Report all lines in the records that hold the string "width".

RECORDS SUPPLIED

+--

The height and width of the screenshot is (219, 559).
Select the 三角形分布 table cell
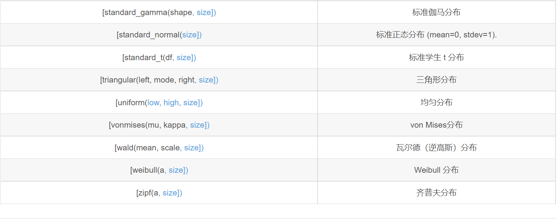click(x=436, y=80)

+--

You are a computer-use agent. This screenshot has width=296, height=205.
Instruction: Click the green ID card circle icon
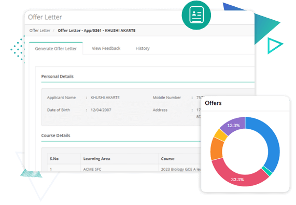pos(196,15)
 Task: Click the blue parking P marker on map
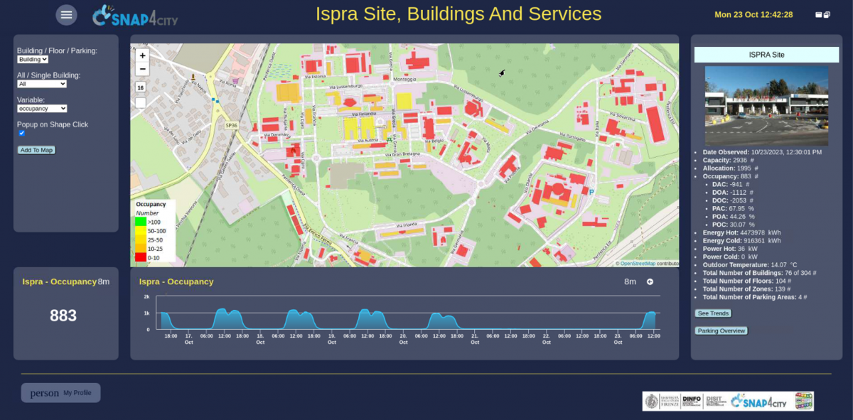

+--

SOLVED EXERCISE
The height and width of the screenshot is (219, 559).
You are a computer-use agent. This screenshot has width=296, height=205.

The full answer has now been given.